Rainbow.jpg and Gray256b.jpg are the "torture chamber" graphics...for equipment and operators. Between them, they will test your graphics system color accuracy as well as possibly your patience.
The original intent was to provide two perfect test patterns and then samples of how they would look on different systems. I couldn't do it. It's just too crazy. I'm just preparing the two patterns and writing descriptions of generally what happens to them on different systems.
Not enough colors
Until relatively recently, all the colors of the rainbow (17 million of them) was a painful and expensive thing to achieve on your computer. Most computers make do with less than that. The variations are:
Different systems cope with restricted colors differently. MS Windows simulates all the colors of the rainbow by "dithering" whatever is available. A looking-through-a-screen-door "Bayer" dither will be recognized immediately by anyone doing graphics with a 16 or 256 color restriction on a small screen in Windows. If you throw enough pure red and blue dots on the screen in an alternating pattern and then step back from the monitor far enough, you see purple. It's the best compromise.
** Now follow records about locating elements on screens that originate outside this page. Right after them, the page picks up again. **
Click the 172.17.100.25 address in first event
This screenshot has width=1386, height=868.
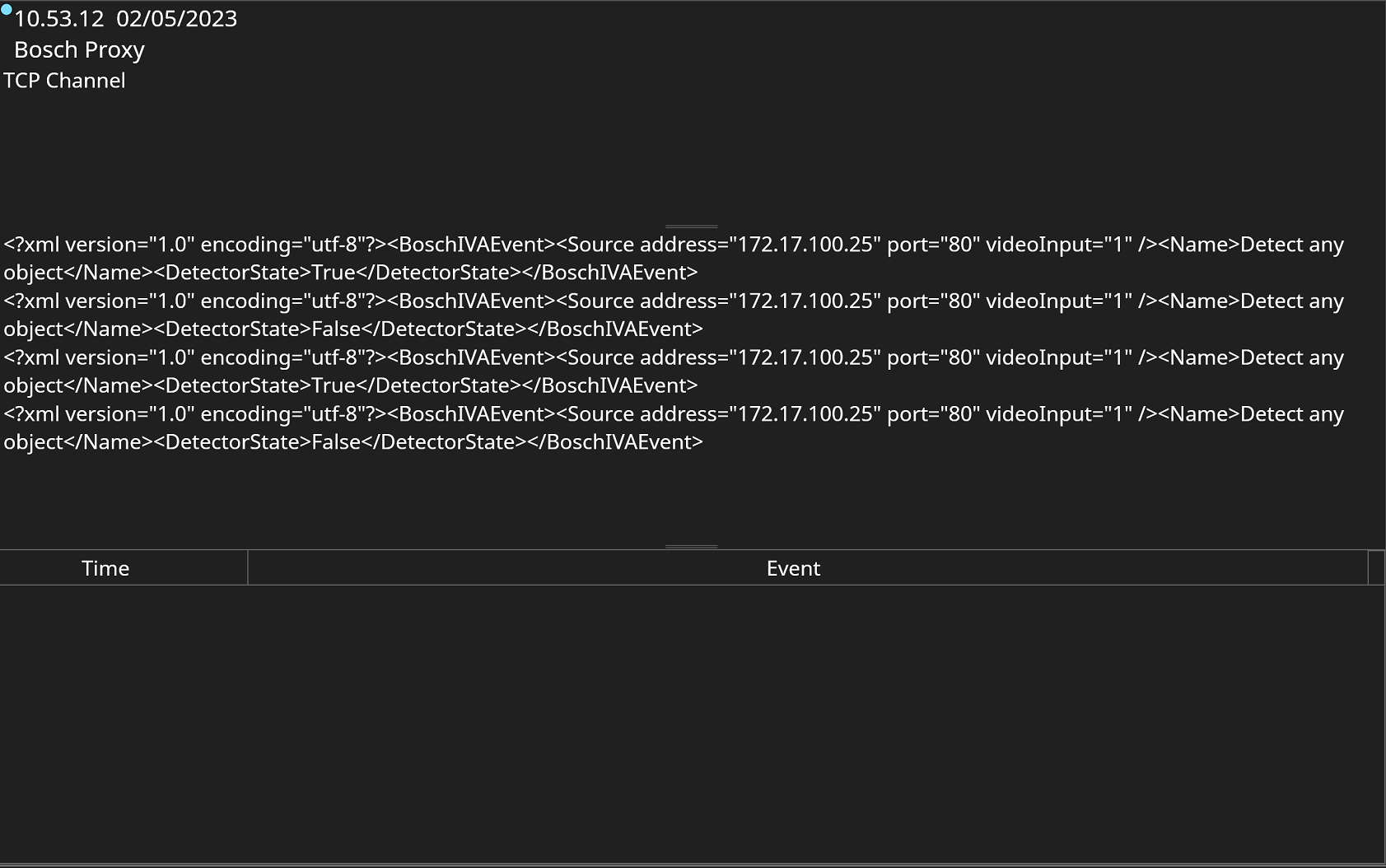805,245
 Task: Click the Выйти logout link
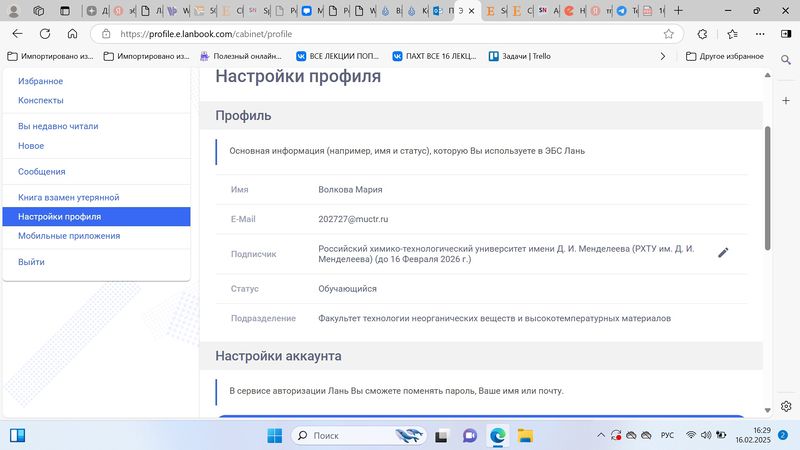[31, 262]
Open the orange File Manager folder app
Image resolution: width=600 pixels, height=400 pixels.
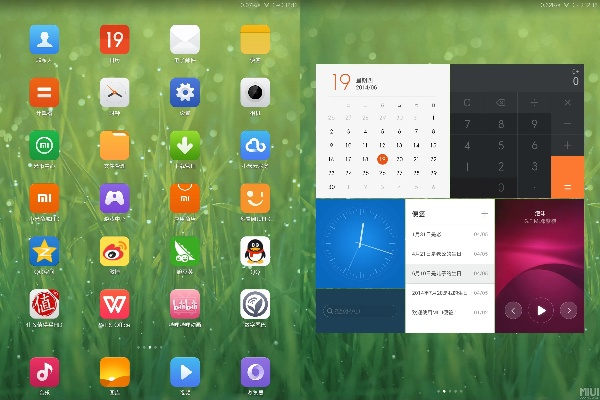(114, 146)
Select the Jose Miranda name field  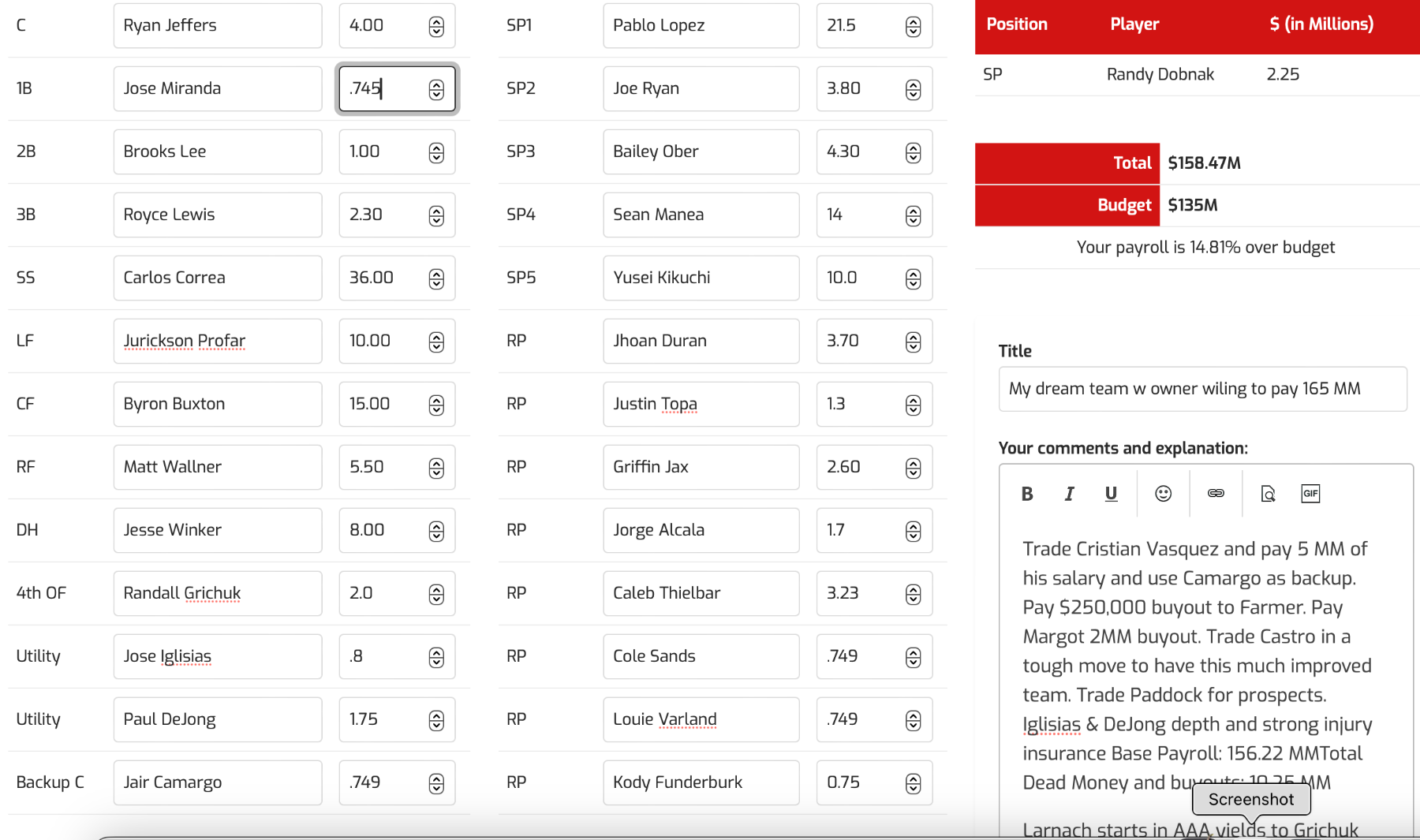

Other systems are not so talented. I know of a very old color system that looks at the graphic and picks the 16 most popular colors. It then takes all the rest of the colors and converts them into whichever of the 16 is closest. The "slash and smash" method. This gives you three people's faces with one single fleshtone. If the faces weren't very large, you might not even get that! This particular machine is now used for bookkeeping.
There can be unusual restrictions in your color system. There are some web browsers out there that will download and save complex graphics in full color, but will only display them in 256 colors. To get the best results, you have to display the saved graphic using a program outside of the browser.
Then, there's human error. When I started this project, I noticed that the gray pattern looked far worse than I thought it should. I went into Windows setup and discovered my display system was running 32K HiColor instead of 17 million Truecolor. Go figure.
The patterns
Both graphics were created in Photoshop 3 for Windows on a system with 17 million colors the whole way. Both patterns were saved as gracefully compressed JPEG files with the "lossy", as much as possible, turned off.
Gray256b.jpg is exactly 256 pixels wide and has 256 linear levels of gray. You can tell which gray you're on by which pixel you're viewing. (remember, the count goes from zero to 255) It's 100 pixels tall. There is no top-to-bottom shading.
Rainbow.jpg is not a perfect rainbow. It is based on a 6-point, fully saturated, chromaticity model. The R,M,B,C,G, and Y points are accurate, but the points in between, while arithmetically centered, are probably not chromatically accurate. This model results in a very subtle bright band down the middle of all three color stripes. I'm doing more research and will probably post a better rainbow later. Until then, this one is painful enough.
Rainbow.jpg has 1530 different colors not counting the gray (127 r/g/b) border. There are two identical perfect blues; far upper left, and far lower right. Similarly, there are two reds, and two greens. All other colored pixels are distinct, different colors. Each stripe is 100 pixels tall. There is no top-to-bottom shading.
Displays
17M Truecolor systems will display each test pattern perfectly smoothly withno hint of scratching, striping, or banding, even under high magnification.
65K HiColor systems will be very, very good, but under magnification will start to fall apart. The top band of the rainbow, about half-way between blue and magenta may show faint vertical stripes. The gray pattern will definitely show vertical banding and under magnification, will show subtle shifting between purple and green which betrays HiColor's reliance on that extra bit in the green channel.
32K HiColor systems will have more pronounced banding, but will not have the green/purple thing in the gray pattern.
256 color Enhanced VGA systems will, depending on the system, look gritty, screen-door-ish, approximately OK, or garish, pasty, and cartoonie awful.
16 color VGA will produce recognizable graphics only if someone told you what they were supposed to look like ahead of time.
Printers
The truely compulsive/masachostic will immediately try to print these patterns. "The results", as a software designer once said, "will probably be significant."